Der letzte Wille der  Stanislawa d’Asp
     
    Es ist wahr, daß Stanislawa d’Asp den Grafen Vincenz d’Ault-Onival durch zwei volle Jahre erbärmlich behandelte. Er saß allabendlich im Parkett, wenn sie ihre sentimentalen Lieder sang, und reiste ihr nach, jeden Monat in eine andere Stadt. Seine Rosen gab sie den weißen Kaninchen zu fressen, mit denen sie auf die Bühne trat, seine Brillanten versetzte sie, um die Kollegen einzuladen und die schmarotzende Boheme. Einmal hob er sie aus der Gosse auf, als sie betrunken mit einem kleinen Journalisten nach Hause torkelte. Da lachte sie ihm ins Gesicht: „So kommen Sie doch mit! Sie können uns dann das Licht halten!“
    Es gab keine gemeinste Beleidigung, die sie dem Grafen ersparte. Worte, aufgelesen aus verpesteten Betten stinkender Hafenbordelle, Gesten, so schamlos, daß sie jeden Zuhälter erröten machten, Szenen, die ein sicherer Dirneninstinkt aus Büchern witterte, die ein Aretin verleugnete – das war ihm gewiß, wenn er nur wagte, in ihre Nähe zu kommen.

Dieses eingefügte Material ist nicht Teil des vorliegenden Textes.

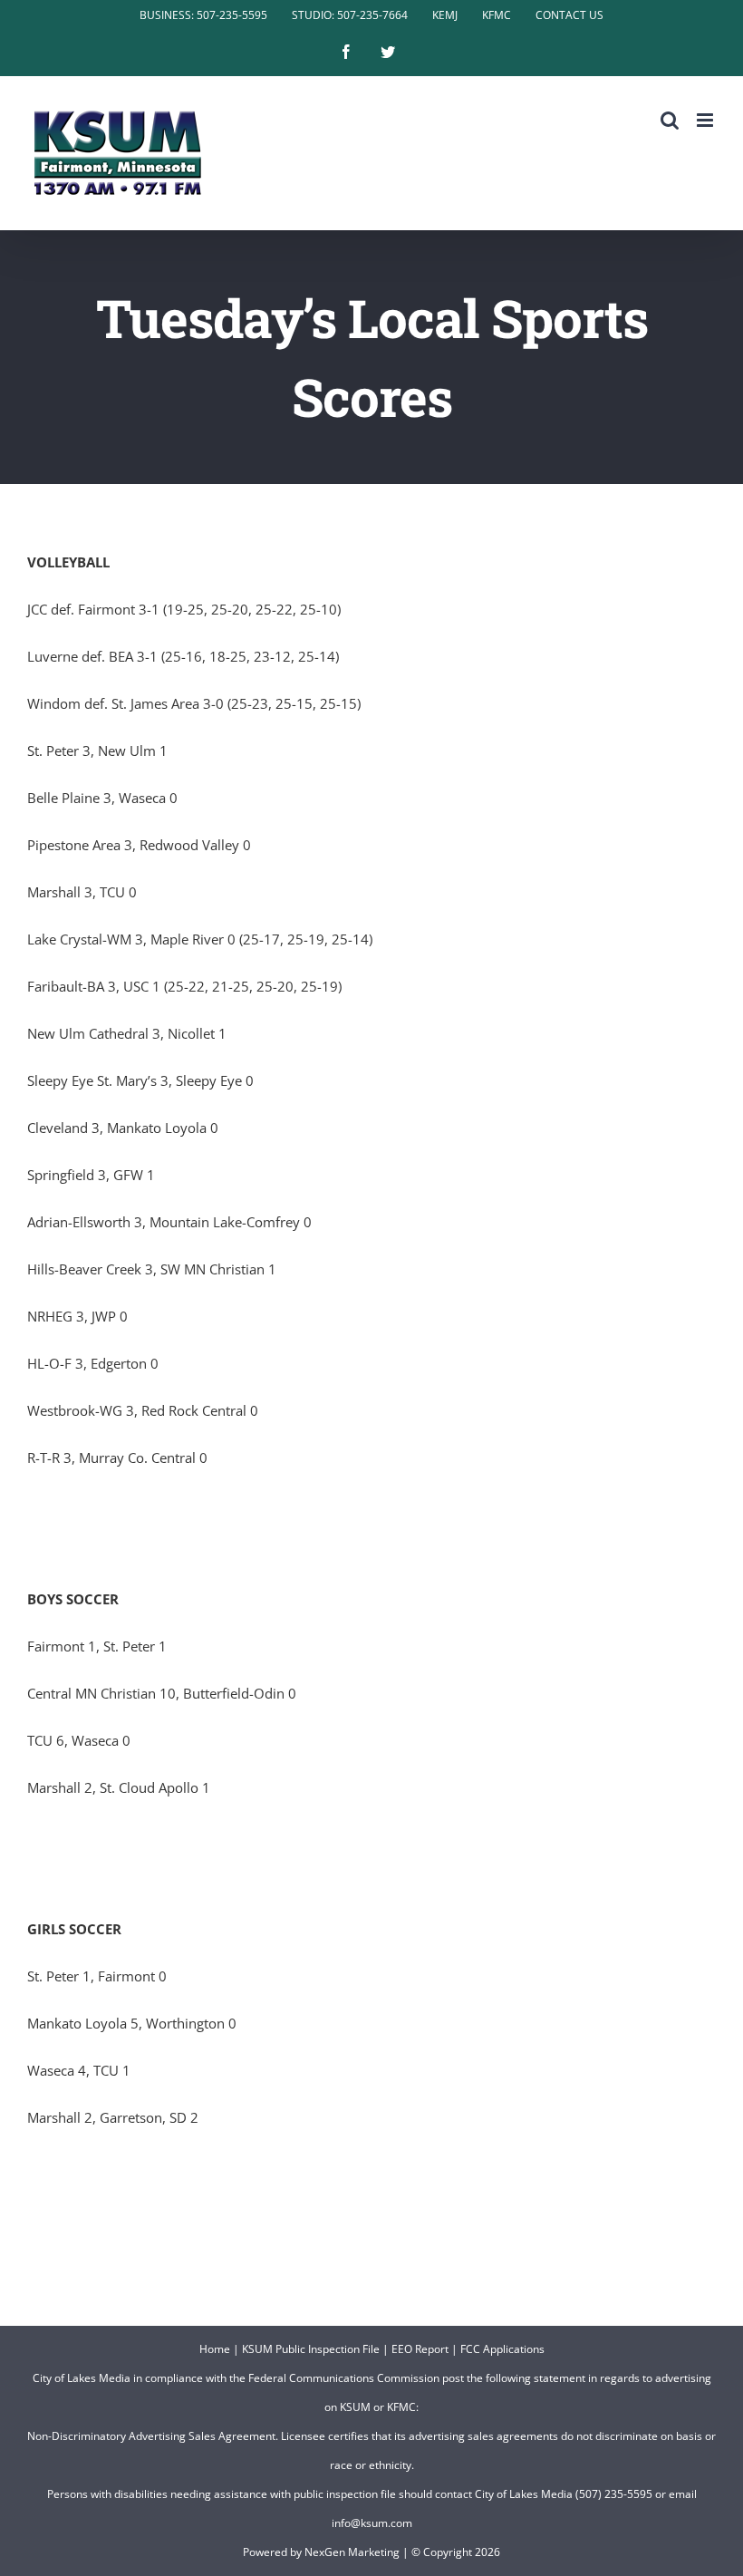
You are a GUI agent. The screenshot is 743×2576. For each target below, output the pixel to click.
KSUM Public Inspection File (311, 2349)
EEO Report (420, 2349)
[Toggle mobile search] (670, 120)
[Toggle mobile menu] (706, 120)
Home (214, 2349)
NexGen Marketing (352, 2552)
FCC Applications (502, 2349)
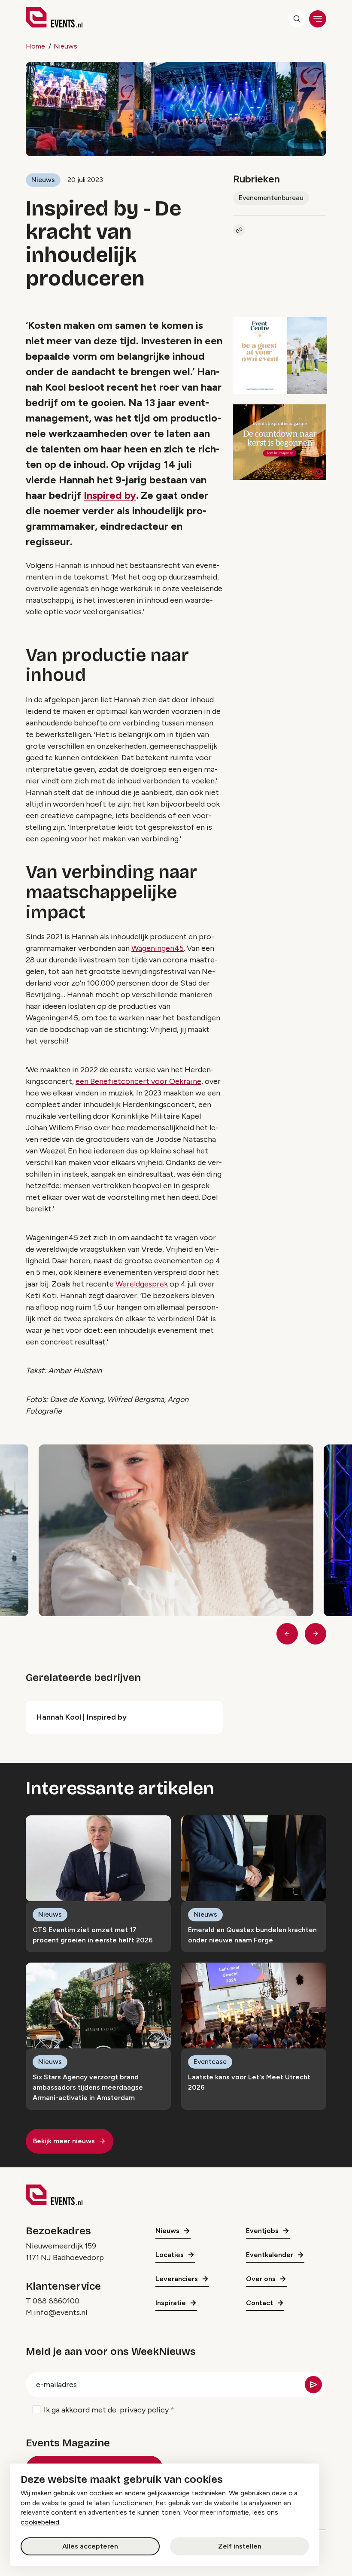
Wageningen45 (157, 948)
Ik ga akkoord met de (106, 2410)
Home (35, 46)
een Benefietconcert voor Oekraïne (138, 1081)
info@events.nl (60, 2312)
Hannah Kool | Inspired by (81, 1717)
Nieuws (65, 46)
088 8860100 (56, 2301)
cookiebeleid (40, 2522)
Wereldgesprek (141, 1284)
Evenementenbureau (271, 198)
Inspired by (110, 495)
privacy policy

    Die Leuchten am Variete liebten ihn, hatten ein unendliches Mitleid mit dem armen Narren. Sie nahmen wohl das Geld, das die Dirne verschleuderte, aber sie haßten sie um so gründlicher und verachteten sie, diese Hure, die ihren ehrlichen Artistenstand kompromittierte, deren Kunst ein Schmarrn war und die nichts hatte als ihre blendende Schönheit. Und der ältere der „Five Hobson Brothers“, Fritz Jakobskötter aus Pirna, zerschlug ihr einmal die Rotweinflasche auf dem Kopfe, daß die blonden Haare dick troffen von klebrigem Blut.
    Dann, eines Abends, als sie wieder einmal so heiser war, daß sie kaum einen Ton über die trockenen Lippen bringen konnte, als der Theaterarzt nach einer flüchtigen Untersuchung ihr grob erklärte, daß sie schwindsüchtig wäre im letzten Stadium – was sie längst wußte – und daß sie in ein paar Monaten beim Teufel wäre, wenn sie so weiter daraufloslebe, ließ sie den Grafen in ihre Garderobe rufen. Sie spuckte aus, als er eintrat, und sagte ihm, daß sie jetzt bereit sei, seine Mätresse zu werden. Als er sich herabbeugte, ihr die Hand zu küssen, stieß sie ihn weg und lachte. Aber die kurzen Wellen giftigen Lachens rissen in ihren Lungen, und sie bog sich in erstickendem Husten. Dann, kaum wieder still, vornübergebeugt über Schminken und Puderquasten, schluckte sie wimmernd über dem seidenen Taschentuche. Der Graf legte ihr leise die Hand auf die Locken; da sprang sie auf: „Also, nehmen Sie mich nur!“ Sie hielt ihm das Tuch unter die Nase, voll von Blut und gelbem Schleim. „Da, mein Herr – das bin ich noch wert!“
    So war Stanislawa d’Asp. – Aber es läßt sich nicht leugnen, daß die Dirne eine Dame wurde von heute auf morgen. Der Graf trug sie durch Europa, brachte sie von einem Sanatorium ins andere. Sie tat, was er sagte und was die Ärzte sagten; klagte nie und gab nie ein kleinstes Widerwort. Sie starb nicht; sie lebte Monate und Jahre und erholte sich, ganz langsam, aber mehr und immer mehr. Und allmählich ließ sie auch ihren Blick zuweilen auf dem Grafen ruhen. Mit dieser Ruhe, mit diesem stillen, ewig gleichen Leben wuchs in ihr eine Dankbarkeit.